RCMP taser policies show force not learning from Dziekanski death: critic

December 15, 2008
The Canadian Press

VANCOUVER, B.C. — The RCMP's acknowledgment that its updated Taser policies wouldn't have changed what happened to Robert Dziekanski is a sign the embattled national police force hasn't learned from the incident, says a critic of the controversial weapons.

When news broke that four officers involved in Dziekanski's death at Vancouver's airport last fall won't face criminal charges, the RCMP noted several policy changes meant to show it was taking concerns over Taser use seriously.

But the Mounties admit none of those changes - from restricting the circumstances in which Tasers can be used to improved training - would have made much difference when officers confronted a confused and disoriented Dziekanski on Oct. 14, 2007.

"That suggests the changes aren't sufficient," Alex Neve, head of Amnesty International Canada, said in an interview Monday. "On the information that has come out, Amnesty International's position and I think most Canadians' position still is that it is unacceptable that a Taser was used in these circumstances."

The B.C. Crown said Friday that the officers' actions, while they contributed to Dziekanski's death, were reasonable.

At a news conference shortly after, RCMP officials again defended their use of Tasers and noted several policy changes in the past year, including:

-Restricting Taser use to incidents involving threats to officer or public safety.

-Annual re-certification for officers carrying Tasers.

-Testing of the Mounties' Taser arsenal.

-More detailed use-of-force reporting.

» Task set
**a.** Quote the article on RCMP Taser policies word for word, starting at "But the Mounties" and ending at "Oct. 14, 2007.".
**b.** According to the article on RCMP Taser policies, is each statement true? (i) The B.C. Crown found the officers' actions reasonable. (ii) Officers carrying Tasers must be re-certified every two years. (iii) The RCMP says its policy changes would have made much difference in the confrontation with Dziekanski. Answer yes or no for each, quoting the words of the article that decide it.
The lines that follow come from a separate source.

» Dataset entries

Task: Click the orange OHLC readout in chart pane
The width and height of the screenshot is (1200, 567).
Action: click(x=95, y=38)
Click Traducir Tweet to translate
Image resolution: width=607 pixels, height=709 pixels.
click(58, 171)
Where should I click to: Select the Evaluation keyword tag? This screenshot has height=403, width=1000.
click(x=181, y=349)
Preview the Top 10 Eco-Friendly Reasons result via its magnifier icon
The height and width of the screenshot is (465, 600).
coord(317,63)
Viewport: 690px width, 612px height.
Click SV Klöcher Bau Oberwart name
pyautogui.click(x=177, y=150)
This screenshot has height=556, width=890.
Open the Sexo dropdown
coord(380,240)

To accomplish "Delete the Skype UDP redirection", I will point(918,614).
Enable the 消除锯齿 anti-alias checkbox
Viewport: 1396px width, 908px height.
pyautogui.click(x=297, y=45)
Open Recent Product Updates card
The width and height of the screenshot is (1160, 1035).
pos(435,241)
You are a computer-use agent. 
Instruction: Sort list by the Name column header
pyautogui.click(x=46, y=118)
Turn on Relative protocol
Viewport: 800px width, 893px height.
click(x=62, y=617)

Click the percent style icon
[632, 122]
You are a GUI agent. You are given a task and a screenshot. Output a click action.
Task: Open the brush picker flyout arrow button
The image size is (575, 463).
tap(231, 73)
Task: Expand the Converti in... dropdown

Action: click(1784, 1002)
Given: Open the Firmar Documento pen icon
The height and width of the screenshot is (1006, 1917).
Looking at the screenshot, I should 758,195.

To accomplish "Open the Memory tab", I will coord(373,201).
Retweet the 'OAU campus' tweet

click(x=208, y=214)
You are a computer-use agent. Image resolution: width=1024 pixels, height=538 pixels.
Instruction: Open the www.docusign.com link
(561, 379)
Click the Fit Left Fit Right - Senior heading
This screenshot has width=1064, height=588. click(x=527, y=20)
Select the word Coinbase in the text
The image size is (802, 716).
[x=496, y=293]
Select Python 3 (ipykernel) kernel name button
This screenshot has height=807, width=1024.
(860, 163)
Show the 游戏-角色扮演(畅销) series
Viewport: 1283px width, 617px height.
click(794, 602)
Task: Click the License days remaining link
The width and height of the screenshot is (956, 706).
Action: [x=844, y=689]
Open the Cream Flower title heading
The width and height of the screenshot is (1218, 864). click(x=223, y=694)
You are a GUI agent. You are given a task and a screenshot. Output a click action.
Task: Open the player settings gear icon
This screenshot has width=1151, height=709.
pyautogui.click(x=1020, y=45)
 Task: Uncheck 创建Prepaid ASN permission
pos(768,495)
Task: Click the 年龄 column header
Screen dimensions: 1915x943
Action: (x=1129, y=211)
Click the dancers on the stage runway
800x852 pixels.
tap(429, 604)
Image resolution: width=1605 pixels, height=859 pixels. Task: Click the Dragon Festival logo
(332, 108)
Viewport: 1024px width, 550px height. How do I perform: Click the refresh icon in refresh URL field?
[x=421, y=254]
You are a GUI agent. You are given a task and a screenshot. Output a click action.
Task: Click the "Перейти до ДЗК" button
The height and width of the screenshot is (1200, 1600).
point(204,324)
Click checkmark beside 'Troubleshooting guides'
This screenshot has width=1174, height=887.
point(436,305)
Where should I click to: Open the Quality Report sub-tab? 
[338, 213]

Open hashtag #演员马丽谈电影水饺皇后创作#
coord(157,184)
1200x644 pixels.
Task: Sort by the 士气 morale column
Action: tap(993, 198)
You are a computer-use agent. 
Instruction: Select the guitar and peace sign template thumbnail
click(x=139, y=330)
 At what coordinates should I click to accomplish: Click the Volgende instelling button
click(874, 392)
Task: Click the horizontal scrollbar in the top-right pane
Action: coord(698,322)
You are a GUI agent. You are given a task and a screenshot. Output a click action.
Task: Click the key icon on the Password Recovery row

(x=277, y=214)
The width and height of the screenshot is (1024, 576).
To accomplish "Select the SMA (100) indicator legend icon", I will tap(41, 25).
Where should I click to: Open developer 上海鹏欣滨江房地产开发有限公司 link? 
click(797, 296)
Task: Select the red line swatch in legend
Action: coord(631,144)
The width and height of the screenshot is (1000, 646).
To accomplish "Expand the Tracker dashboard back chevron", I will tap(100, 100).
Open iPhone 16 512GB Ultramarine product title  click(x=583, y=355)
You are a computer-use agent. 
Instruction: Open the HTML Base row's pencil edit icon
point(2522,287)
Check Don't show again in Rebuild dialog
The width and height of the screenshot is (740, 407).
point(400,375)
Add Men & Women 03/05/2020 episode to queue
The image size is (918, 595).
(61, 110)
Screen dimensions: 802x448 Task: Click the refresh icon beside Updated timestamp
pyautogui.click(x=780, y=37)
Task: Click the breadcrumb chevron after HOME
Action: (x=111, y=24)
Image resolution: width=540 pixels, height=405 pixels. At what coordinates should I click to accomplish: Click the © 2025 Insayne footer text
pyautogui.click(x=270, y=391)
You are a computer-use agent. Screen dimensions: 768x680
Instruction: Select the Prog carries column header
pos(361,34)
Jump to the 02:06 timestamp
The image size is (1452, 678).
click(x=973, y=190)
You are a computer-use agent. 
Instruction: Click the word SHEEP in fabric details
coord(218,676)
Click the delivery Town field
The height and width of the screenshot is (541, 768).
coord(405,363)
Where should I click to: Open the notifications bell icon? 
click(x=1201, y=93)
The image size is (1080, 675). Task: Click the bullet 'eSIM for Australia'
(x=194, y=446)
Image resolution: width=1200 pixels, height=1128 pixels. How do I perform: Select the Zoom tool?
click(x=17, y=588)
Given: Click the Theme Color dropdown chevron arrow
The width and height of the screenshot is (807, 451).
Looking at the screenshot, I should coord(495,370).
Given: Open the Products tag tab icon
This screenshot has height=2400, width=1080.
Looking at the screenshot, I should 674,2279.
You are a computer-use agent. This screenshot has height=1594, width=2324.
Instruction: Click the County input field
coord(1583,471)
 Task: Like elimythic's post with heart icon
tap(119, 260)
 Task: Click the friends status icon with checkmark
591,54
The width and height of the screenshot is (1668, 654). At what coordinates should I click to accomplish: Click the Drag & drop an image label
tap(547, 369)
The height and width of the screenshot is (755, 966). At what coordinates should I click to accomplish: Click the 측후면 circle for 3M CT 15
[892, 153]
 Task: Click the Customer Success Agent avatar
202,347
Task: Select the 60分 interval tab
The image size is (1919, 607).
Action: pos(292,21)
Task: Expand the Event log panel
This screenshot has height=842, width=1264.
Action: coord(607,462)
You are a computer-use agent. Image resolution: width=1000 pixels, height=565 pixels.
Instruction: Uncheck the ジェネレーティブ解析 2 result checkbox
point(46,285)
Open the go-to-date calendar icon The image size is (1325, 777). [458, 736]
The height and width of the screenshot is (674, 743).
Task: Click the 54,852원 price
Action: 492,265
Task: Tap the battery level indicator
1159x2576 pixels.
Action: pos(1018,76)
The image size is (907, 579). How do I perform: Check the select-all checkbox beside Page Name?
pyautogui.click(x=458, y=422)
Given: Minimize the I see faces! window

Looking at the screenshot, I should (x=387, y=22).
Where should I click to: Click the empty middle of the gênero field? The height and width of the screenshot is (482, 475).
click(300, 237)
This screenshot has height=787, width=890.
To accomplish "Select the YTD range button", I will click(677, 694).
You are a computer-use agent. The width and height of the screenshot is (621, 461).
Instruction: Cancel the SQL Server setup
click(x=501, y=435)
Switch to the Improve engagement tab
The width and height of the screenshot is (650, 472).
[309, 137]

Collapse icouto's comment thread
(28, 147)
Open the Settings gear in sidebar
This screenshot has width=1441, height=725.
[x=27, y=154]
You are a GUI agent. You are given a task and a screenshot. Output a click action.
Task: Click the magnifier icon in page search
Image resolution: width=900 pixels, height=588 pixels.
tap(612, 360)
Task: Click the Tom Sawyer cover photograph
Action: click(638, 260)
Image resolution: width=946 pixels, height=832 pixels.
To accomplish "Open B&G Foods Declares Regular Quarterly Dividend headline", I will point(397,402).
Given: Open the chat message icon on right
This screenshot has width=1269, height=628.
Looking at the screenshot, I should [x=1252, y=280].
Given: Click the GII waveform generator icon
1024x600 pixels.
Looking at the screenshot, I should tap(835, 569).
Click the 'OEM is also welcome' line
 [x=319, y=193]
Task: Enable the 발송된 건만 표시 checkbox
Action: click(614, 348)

» Exercise solutions
**a.**
But the Mounties admit none of those changes - from restricting the circumstances in which Tasers can be used to improved training - would have made much difference when officers confronted a confused and disoriented Dziekanski on Oct. 14, 2007.

**b.**
(i) Yes: "The B.C. Crown said Friday that the officers' actions, while they contributed to Dziekanski's death, were reasonable."
(ii) No: "Annual re-certification for officers carrying Tasers."
(iii) No: "But the Mounties admit none of those changes - from restricting the circumstances in which Tasers can be used to improved training - would have made much difference when officers confronted a confused and disoriented Dziekanski on Oct. 14, 2007."